Dear Diary, Work Stuff

Dear Diary: In the Middle of the Work Drama

Dear Diary:

I knew this was going to happen..

How could it not? You simply CAN NOT put a handful of women into one room, hour after hour, day after day, and NOT deal with the gossip wars. I’m trying so hard not to get sucked into the middle of it, but in not taking a side?

I’m each side’s confidante.

It’s incredibly awkward. Especially when I can stay objective enough to see both sides of the story. Each side has a valid point and though I understand the frustration and the resentment, it really does not do any good to get upset about it.

Everyone has faults, and quirks, and annoying things about them. (Except me – I’m pretty close to awesome, but that’s beside the point *ahem*). The trick, the true test of character, to me, is how you deal with all of these … erhm … complications. Me? I tend to just shrug them off because quite frankly, I don’t give a rat’s ass. I’m there to do a job. And though it’s important to me that people like me? My life will not end if they do not.

*shrug* Such is life.

So when one of the girls I work with takes an hour and a half for lunch (we are only allowed thirty minutes), sure, I get annoyed, but I don’t go out of my way to snitch to my boss about it. Or when one of the gals I work with is so anal about doing things PRECISELY by the book and sees the world through black and white lenses (though we all know that the world tends to be a pretty shade of gray because every person/situation is unique and you can’t apply a “one-size-fits-all” label), sure, there are times I want to rip those glasses right off her face, but I don’t, because what’s the point? It might be immediately satisfying but I have to work with this gal every day – I’m more interested in keeping the peace.

I also get REALLY ANNOYED when my co-worker makes a POINT of picking up the phone to make a call at the PRECISE moment that a patient is ready to check out. She does this on purpose so she won’t have to help them and guess who ends up helping the patient even though this person has already helped 3/4 of the patient load that day and is UP TO HER EYEBALLS in things to do?

Yep. Me.

That probably annoys me most of all. Because I CAN NOT stand people who will not at least make an effort to do their job. It’s selfish, lazy and why the hell are they employed anyway? But still … I get over it. Because I’m a FIRM believer in what goes around, comes around. I’m fairly confident that my boss is intelligent enough that she sees what is going on. And I’m equally confident that my performance will speak for itself.

So I keep my mouth shut and I release my irritation in passive aggressive ways and I (im)patiently wait for karma to make her rounds.

But in the meantime, the drama rages all around me.

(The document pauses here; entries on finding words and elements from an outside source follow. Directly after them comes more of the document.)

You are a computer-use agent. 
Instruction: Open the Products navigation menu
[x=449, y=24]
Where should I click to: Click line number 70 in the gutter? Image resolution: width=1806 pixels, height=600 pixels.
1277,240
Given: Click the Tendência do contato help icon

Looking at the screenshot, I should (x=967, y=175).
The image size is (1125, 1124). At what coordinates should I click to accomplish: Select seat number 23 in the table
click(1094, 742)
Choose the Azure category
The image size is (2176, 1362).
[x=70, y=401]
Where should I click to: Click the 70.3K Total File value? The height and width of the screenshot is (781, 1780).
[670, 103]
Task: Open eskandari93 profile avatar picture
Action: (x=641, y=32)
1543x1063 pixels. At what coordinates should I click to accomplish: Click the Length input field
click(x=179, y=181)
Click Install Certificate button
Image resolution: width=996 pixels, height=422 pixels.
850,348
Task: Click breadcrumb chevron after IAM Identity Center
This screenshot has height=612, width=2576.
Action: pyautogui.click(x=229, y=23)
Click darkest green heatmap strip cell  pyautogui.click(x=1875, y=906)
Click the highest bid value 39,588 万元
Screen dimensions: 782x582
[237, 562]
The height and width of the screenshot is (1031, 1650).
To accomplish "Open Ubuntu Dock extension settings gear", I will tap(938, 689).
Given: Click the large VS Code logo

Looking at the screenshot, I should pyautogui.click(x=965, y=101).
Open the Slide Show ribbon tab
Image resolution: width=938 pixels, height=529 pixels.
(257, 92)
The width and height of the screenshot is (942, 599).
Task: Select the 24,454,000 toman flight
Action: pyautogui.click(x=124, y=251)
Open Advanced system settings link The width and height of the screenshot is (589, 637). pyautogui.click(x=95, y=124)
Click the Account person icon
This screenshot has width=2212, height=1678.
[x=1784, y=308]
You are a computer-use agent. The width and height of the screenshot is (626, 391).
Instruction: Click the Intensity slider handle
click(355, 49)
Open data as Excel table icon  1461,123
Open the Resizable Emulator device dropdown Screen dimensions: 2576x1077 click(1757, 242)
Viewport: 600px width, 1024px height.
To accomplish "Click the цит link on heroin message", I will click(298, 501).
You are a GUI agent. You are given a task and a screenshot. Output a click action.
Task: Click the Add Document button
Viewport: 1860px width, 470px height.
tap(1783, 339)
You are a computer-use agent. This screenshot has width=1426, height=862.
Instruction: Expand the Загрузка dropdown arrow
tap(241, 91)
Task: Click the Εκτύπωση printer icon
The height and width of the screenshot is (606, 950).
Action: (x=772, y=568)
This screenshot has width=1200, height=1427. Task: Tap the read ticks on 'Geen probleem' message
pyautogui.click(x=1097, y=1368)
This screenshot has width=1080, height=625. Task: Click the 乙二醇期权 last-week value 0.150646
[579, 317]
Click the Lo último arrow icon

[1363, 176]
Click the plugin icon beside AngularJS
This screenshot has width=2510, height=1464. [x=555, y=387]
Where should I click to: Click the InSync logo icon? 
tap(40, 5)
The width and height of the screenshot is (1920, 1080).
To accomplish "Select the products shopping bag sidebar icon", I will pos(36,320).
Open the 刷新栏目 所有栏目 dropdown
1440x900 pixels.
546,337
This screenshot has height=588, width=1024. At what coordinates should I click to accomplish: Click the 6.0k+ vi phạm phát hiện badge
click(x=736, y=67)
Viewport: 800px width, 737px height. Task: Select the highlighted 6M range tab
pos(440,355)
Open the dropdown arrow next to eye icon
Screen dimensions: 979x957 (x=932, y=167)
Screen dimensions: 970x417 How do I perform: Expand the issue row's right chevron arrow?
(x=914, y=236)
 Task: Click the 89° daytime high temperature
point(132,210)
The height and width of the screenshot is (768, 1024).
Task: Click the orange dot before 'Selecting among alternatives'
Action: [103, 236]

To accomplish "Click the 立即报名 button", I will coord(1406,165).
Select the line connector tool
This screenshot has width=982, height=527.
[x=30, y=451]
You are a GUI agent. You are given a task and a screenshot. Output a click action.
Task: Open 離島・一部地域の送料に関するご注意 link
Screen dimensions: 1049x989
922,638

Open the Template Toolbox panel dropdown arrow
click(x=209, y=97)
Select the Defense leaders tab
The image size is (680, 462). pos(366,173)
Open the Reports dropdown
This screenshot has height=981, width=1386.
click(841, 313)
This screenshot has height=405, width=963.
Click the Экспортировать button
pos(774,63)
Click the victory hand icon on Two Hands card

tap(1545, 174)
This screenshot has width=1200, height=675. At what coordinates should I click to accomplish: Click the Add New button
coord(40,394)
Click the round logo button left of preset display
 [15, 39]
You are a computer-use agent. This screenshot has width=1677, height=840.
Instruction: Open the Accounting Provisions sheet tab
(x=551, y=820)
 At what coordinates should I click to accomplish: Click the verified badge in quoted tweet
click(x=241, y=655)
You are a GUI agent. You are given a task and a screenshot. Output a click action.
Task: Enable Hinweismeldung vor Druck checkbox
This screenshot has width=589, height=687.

This past Thursday and Friday were particularly bad for one of the gals I work with. (I work closely with three of the other gals – let’s call them gal #1, gal #2 and gal #4 (because technically, I’m gal #3). Gal #1 has been there the longest. So she tends to bend the rules a bit, which just annoys the every loving crap out of gal #4. (Gal #2 is laid back, a sweetheart and makes an effort to stay out of the drama – which is why she’s my favorite, actually). So really, the war is between gal #1 and gal #4. Gal #1 is going through a lot of personal problems right now. She’s caught in the middle of an awkward love triangle with her best friend and her husband and well … suffice it to say, she has been under A LOT of stress because of it. (Which is THE NUMBER ONE REASON why I don’t have a best friend. I can’t STAND drama and I refuse to get sucked into someone else’s drama). She took an hour and half lunch the other day in order to try and get a handle on it. But because we were short handed (gal #2 was off that day), that meant I couldn’t leave to go to lunch.

Now honestly? I didn’t really care. Sure. I was a bit annoyed, but I was so busy that I just didn’t give it much thought. But it was simply too much for gal #4 and she complained to our boss.

Gal #1 got pulled into the office and reprimanded when she got back from lunch. Which did NOT help gal #1’s stressful situation, but to be fair, she should have said something about taking a longer lunch so we would have at least been aware of what was going on.

And gal #4 complaining about gal #1 not doing her job? Is a little like calling the kettle black because gal #4 helps the least amount of patients and the ones she does help, she tends to make it SO MUCH HARDER than it should be.

She’s exhausting to be around, quite frankly.

And this is just a small sample of the underlying currents that I have to swim against every day.

It’s the battle of the alpha females, I guess. And though I’d classify myself as an alpha female, I’d also say I’m a SUBTLE alpha female in that I bide my time and wait for the other alpha females to hang themselves, because it’s going to happen eventually.

It’s just all so … silly in the grand scheme of things. Women are so incredibly mean to each other and I’ve never quite figured out why aside from the obvious jealously factor. I’m amused by the games, actually. It’s sort of fascinating to watch women nibble on each other, like a school of piranhas attacking a meaty piece of flesh.

No. I prefer to sit back, observe, strategize and bide my time. I prefer to study my cards a bit more carefully before I play my hand. Because it pays off to be careful and patient.